It was years later I learned Belafonte was one of the main players and financial backers of the Civil Rights movement.

My Dad was a great and caring man who mostly lived by a live-and-let-live creed but I remember him being furious at Belafontes comments between songs where he expressed his Culture, Civil Rights and his Political beliefs. My Dad believed entertainers were there to do one thing and that was to entertain.

I think that may have been partly a generational thing although Pete Seeger came from his generation and Woody Guthrie from the generation before.

And I sometimes hear people my age say the same thing now. They don’t want their music mixed with anything political.

Sometimes I like really good music that is all about the playing and the groove and I could care less about the lyrical content as long as it’s not hateful, so I don’t feel like I’m knocking their opinions.

Dad didn’t like the idea that performers would speak on stage about their beliefs. I’m not sure it even had anything to do with if he agreed with what Belafonte had to say. He simply didn’t want to be preached to after he spent his money on a ticket to a musical concert. He wanted to be entertained and that’s that. Fair enough.

But he loved All in the Family on TV. And Laugh In. And the Smothers Brothers. Very confusing.

Move forward at least 40 years and we have the stunning artist, Angelique Kidjo playing at Vancouver Island MusicFest.

angelique

After the show, I had an audience member come up to me and say he wished Angelique had kept her mouth shut and just sang. First of all, I’m not sure how she would do that !

Secondly, this is a woman who is know around the world as a voice of sanity for Womens Rights and African Culture. Not to mention, dude, you are at a ‘folk’ festival!
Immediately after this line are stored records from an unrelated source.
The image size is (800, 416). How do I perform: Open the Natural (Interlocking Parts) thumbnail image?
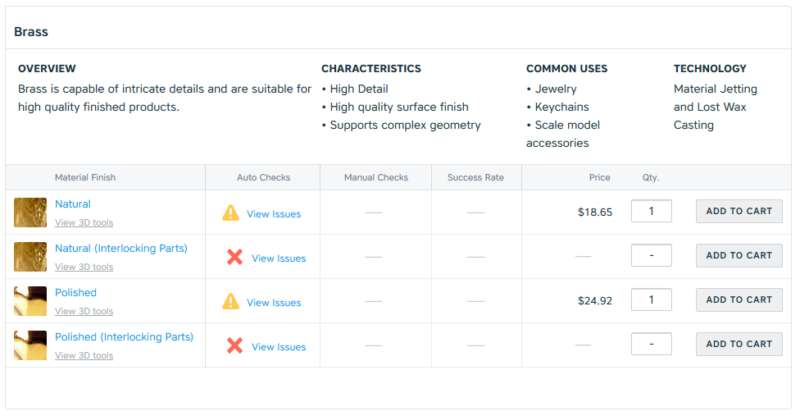[30, 257]
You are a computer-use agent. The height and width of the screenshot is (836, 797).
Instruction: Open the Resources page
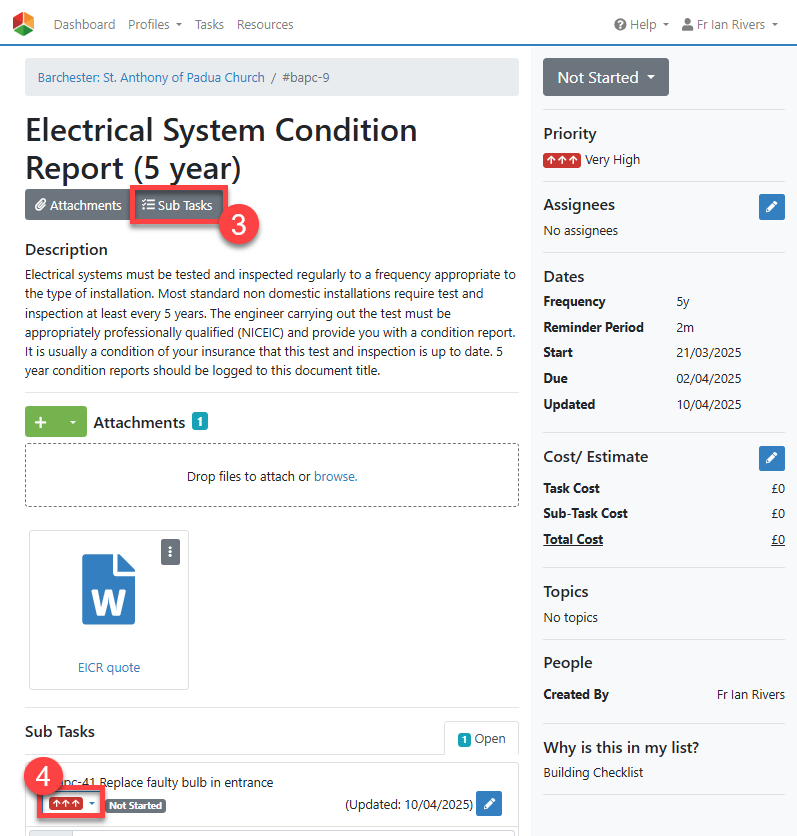tap(265, 24)
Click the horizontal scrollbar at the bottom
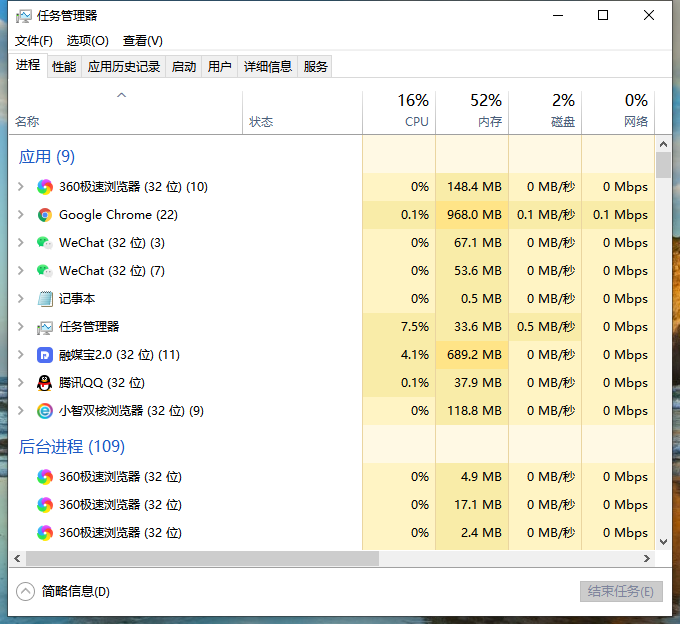680x624 pixels. (x=200, y=559)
I have heard this statement numerous times from people in regards to artists representing many genres of music.

I believe part of the original intent of the folk festival was to have modern troubadours spread the word. To teach each other about different cultures and belief systems. That was their job. To share our ideas. This, of course, was long before the immediacy of the internet when Artists truly were ambassadors of news and opinions that may not have been stated by the media at large. It was so needed and was such a big part of their job.

Today, it seems as the music world has become more industrialized and the need for the role of the troubadour has changed somewhat due to our instant access to news from around the world. Maybe that role isn’t as needed as it used to be? The world is certainly a smaller place.

But maybe there is one kid or adult within a small community who has been questioning things who discovers he or she is in a community of like-minded people for the first time ever at a concert or Festival.

I dunno, what do you think?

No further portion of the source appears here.